Felsefenin anlamı ve göreviyle ilgili bu mutabakatı bozan filozof, ünlü Kopernik devrimiyle Kant olmuştur. Zira ona göre, felsefenin nesnelerden ziyade, nesneleri bilme tarzımızla meşgul olması gerekir. Başka bir deyişle, Kant, bilimin gerçekliği betimlediği yerde, felsefenin şu ya da bu türden nesnelerle, Platon'un varoluşunu öne sürdüğü cinsten kendiliklerle uğraşmadığını savunmuştur. Felsefe, bunun yerine dış dünyadaki nesneleri deneyimleyebilmemizin veya bilebilmemizin zorunlu önkoşullarını araştırır. Bir de bunları bir şekilde tamamlayan, bilimin kendine özgü bir teknolojik, kültürel anlam kazandığı 19. yüzyılın felsefe telakkilerinden, bilime, bilimlere dayanan bilimsel felsefeyle dünyayı ve insanın dünyadaki yerine ilişkin genel bir görüş, bir dünya görüşü olarak felsefe anlayışından söz edildiğinde, herhalde felsefenin özü itibarıyla rasyonel bir eleştirel düşünce, dünyanın genel doğasıyla (metafizik ya da varlık teorisi), dünya ile ilgili inançların mahiyeti ve haklılandırılması (epistemoloji) ve dünyadaki eylem tarzımız üzerine sorgulayıcı ve de refleksif bir düşünce etkinliği olduğu söylenebilir.
Buna göre, felsefenin konulan arasında yer alan şeyler, duyuların ya da duyusal kavrayışın çok ötesinde kaldığı için, felsefe duyuları kullanmaktan özenle kaçınır.

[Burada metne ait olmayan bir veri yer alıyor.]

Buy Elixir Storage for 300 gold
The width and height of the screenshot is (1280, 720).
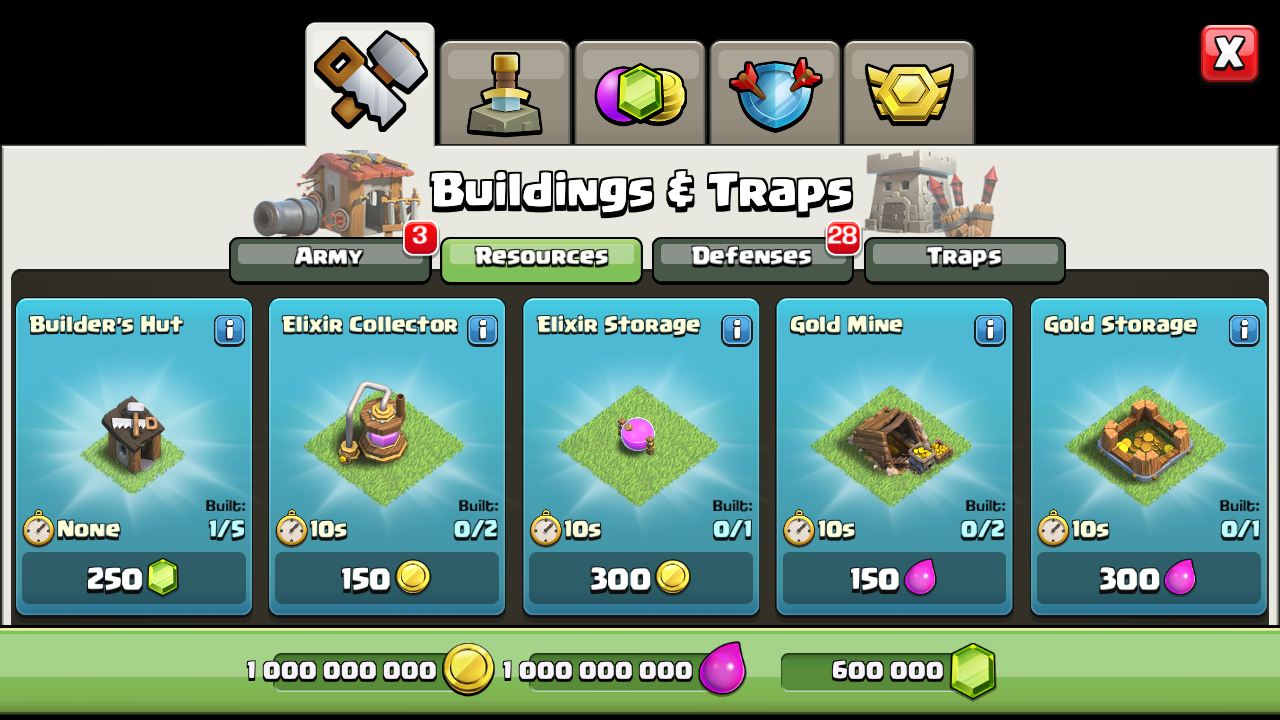click(x=641, y=578)

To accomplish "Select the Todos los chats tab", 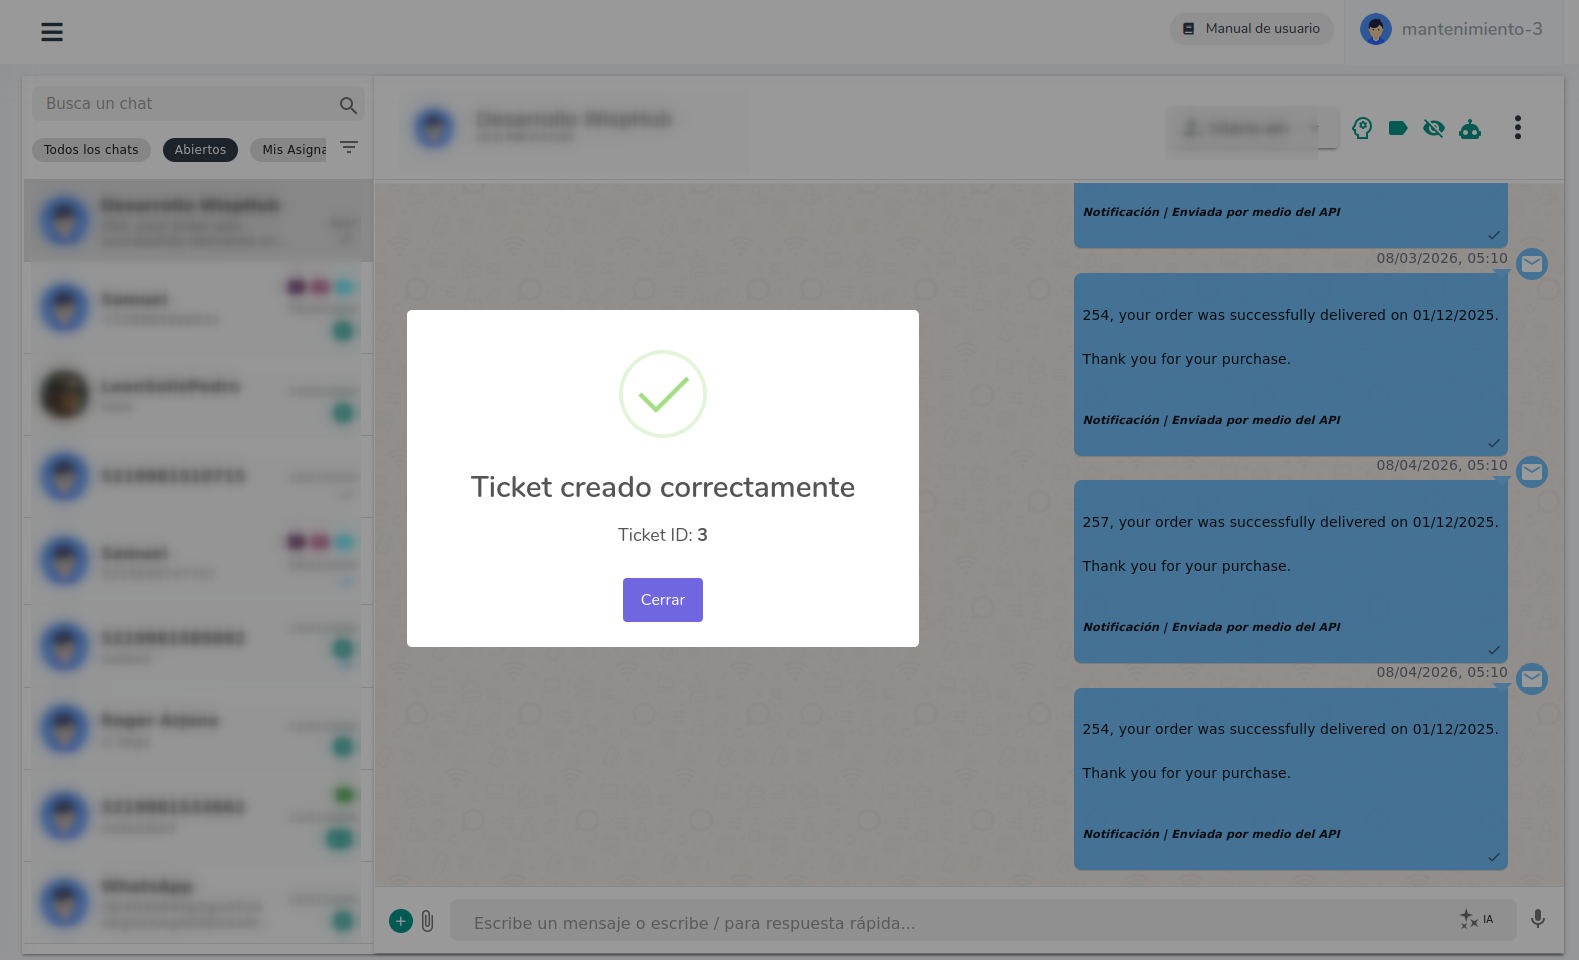I will pyautogui.click(x=91, y=150).
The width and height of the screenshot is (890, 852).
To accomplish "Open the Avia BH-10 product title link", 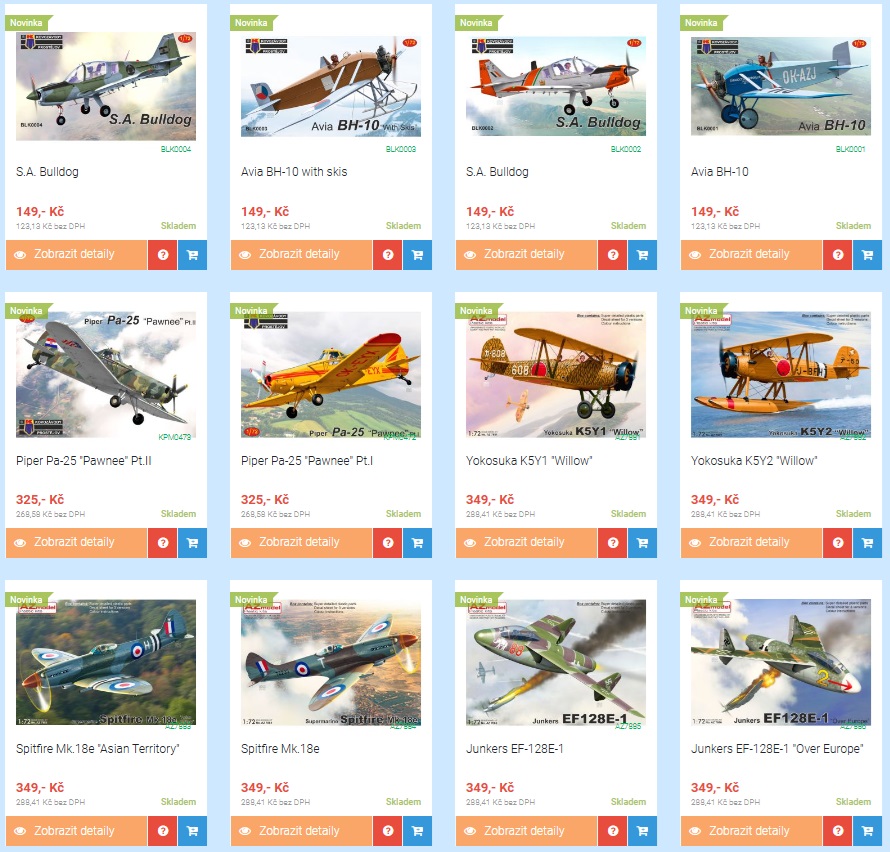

Felsefe saf düşünceye, refleksiyona dayanır ve a priori bir araştırmadır. Buna göre, felsefe bir kavram analizinden oluşur ya da kavramsal analiz temeli üzerinde yükselir. Öte yandan, felsefe ulaştığı sonuçları kanıtlamak için, belirli ve değişmez birtakım işlem ya da yöntemler kullanmaz. Şu halde, felsefenin tarihin akışı içinde kapsam ve yaklaşım bakımından radikal değişimlere uğraması nedeniyle, bir tanımını vermek zor olsa da, onun düşünme üzerine bir düşünme olduğu söylenebilir.
Felsefe, dünya ve dünyanın çeşitli yönleri üzerine tikel araştırma ve düşünme türleriyle ilgili refleksif bir düşünce olarak ikinci düzeyden bir etkinliktir.
Felsefe bilimle kıyaslandığında, bilimin dünyada yer alan şeyleri betimlerken, felsefenin onları sınıfladığını söylemek gerekir. Bilim bilgi verirken, felsefe bilginin ne olduğunu, neyi ve nasıl bilebileceğimizi araştırır. Öyleyse, felsefe varolan şeylerle ilgili olarak akla dayalı bir açıklama sağlar; bilimlerin ayrı ayrı ele aldığı olgu sınıflarının tümünü birden açıklayacak en genel ilkelere ulaşmaya çalışır. Bu anlamda felsefe, varlığın ilk ilkelerinin bilimidir. Özel bilimlerden kazanılan tüm bilgilerin eleştirisini ve sistematizasyonu işini gerçekleştiren en genel bilim, bilimlerin bilimidir.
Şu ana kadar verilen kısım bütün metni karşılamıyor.